### OBJECTIVE
Reproduce all of the records below line for line, changing nothing.

* start *

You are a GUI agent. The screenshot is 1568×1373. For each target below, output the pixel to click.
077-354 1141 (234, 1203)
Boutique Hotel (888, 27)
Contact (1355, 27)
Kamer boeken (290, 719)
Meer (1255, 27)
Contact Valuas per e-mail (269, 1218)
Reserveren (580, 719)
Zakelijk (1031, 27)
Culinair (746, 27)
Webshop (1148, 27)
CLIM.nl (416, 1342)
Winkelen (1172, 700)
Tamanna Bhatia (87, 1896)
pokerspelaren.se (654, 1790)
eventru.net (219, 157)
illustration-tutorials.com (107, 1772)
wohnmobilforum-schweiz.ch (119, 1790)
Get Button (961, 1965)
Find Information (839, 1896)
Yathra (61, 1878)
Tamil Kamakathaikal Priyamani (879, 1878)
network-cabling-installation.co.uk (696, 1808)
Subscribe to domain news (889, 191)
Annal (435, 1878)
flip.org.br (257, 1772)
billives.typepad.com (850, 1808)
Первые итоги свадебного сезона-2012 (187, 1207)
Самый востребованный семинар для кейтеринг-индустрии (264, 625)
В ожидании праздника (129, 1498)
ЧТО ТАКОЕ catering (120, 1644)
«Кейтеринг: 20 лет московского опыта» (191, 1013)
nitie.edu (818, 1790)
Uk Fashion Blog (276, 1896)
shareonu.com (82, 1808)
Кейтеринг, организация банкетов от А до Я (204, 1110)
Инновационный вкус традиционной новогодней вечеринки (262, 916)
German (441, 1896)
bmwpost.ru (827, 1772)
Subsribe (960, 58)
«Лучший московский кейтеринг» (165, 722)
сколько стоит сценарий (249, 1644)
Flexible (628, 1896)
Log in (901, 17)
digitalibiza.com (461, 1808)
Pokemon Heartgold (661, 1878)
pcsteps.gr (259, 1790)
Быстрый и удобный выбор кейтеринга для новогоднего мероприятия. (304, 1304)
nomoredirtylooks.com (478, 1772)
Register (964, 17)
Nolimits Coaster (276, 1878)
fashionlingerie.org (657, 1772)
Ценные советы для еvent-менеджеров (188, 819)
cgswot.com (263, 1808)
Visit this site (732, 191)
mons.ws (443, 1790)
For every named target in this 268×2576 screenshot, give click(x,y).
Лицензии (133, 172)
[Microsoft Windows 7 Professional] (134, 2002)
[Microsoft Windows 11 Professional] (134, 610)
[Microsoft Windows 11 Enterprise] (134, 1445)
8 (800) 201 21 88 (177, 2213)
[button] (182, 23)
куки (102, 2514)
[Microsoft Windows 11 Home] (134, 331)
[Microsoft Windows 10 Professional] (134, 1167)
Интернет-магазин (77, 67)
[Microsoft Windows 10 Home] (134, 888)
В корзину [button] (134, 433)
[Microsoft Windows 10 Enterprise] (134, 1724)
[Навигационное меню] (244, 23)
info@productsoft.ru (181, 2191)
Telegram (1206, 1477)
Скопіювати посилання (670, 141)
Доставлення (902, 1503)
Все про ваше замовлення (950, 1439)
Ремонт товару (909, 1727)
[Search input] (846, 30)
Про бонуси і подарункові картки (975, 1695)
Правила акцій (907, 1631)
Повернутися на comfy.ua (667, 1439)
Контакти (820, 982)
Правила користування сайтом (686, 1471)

* end *

### TASK OUTPUT
You are a GUI agent. The screenshot is 1568×1373. For each target below, output the pixel to click.
077-354 1141 (234, 1203)
Boutique Hotel (888, 27)
Contact (1355, 27)
Kamer boeken (290, 719)
Meer (1255, 27)
Contact Valuas per e-mail (269, 1218)
Reserveren (580, 719)
Zakelijk (1031, 27)
Culinair (746, 27)
Webshop (1148, 27)
CLIM.nl (416, 1342)
Winkelen (1172, 700)
Tamanna Bhatia (87, 1896)
pokerspelaren.se (654, 1790)
eventru.net (219, 157)
illustration-tutorials.com (107, 1772)
wohnmobilforum-schweiz.ch (119, 1790)
Get Button (961, 1965)
Find Information (839, 1896)
Yathra (61, 1878)
Tamil Kamakathaikal Priyamani (879, 1878)
network-cabling-installation.co.uk (696, 1808)
Subscribe to domain news (889, 191)
Annal (435, 1878)
flip.org.br (257, 1772)
billives.typepad.com (850, 1808)
Первые итоги свадебного сезона-2012 (187, 1207)
Самый востребованный семинар для кейтеринг-индустрии (264, 625)
В ожидании праздника (129, 1498)
ЧТО ТАКОЕ catering (120, 1644)
«Кейтеринг: 20 лет московского опыта» (191, 1013)
nitie.edu (818, 1790)
Uk Fashion Blog (276, 1896)
shareonu.com (82, 1808)
Кейтеринг, организация банкетов от А до Я (204, 1110)
Инновационный вкус традиционной новогодней вечеринки (262, 916)
German (441, 1896)
bmwpost.ru (827, 1772)
Subsribe (960, 58)
«Лучший московский кейтеринг» (165, 722)
сколько стоит сценарий (249, 1644)
Flexible (628, 1896)
Log in (901, 17)
digitalibiza.com (461, 1808)
Pokemon Heartgold (661, 1878)
pcsteps.gr (259, 1790)
Быстрый и удобный выбор кейтеринга для новогоднего мероприятия. (304, 1304)
nomoredirtylooks.com (478, 1772)
Register (964, 17)
Nolimits Coaster (276, 1878)
fashionlingerie.org (657, 1772)
Ценные советы для еvent-менеджеров (188, 819)
cgswot.com (263, 1808)
Visit this site (732, 191)
mons.ws (443, 1790)
For every named target in this 268×2576 screenshot, give click(x,y).
Лицензии (133, 172)
[Microsoft Windows 7 Professional] (134, 2002)
[Microsoft Windows 11 Professional] (134, 610)
[Microsoft Windows 11 Enterprise] (134, 1445)
8 (800) 201 21 88 (177, 2213)
[button] (182, 23)
куки (102, 2514)
[Microsoft Windows 11 Home] (134, 331)
[Microsoft Windows 10 Professional] (134, 1167)
Интернет-магазин (77, 67)
[Microsoft Windows 10 Home] (134, 888)
В корзину [button] (134, 433)
[Microsoft Windows 10 Enterprise] (134, 1724)
[Навигационное меню] (244, 23)
info@productsoft.ru (181, 2191)
Telegram (1206, 1477)
Скопіювати посилання (670, 141)
Доставлення (902, 1503)
Все про ваше замовлення (950, 1439)
Ремонт товару (909, 1727)
[Search input] (846, 30)
Про бонуси і подарункові картки (975, 1695)
Правила акцій (907, 1631)
Повернутися на comfy.ua (667, 1439)
Контакти (820, 982)
Правила користування сайтом (686, 1471)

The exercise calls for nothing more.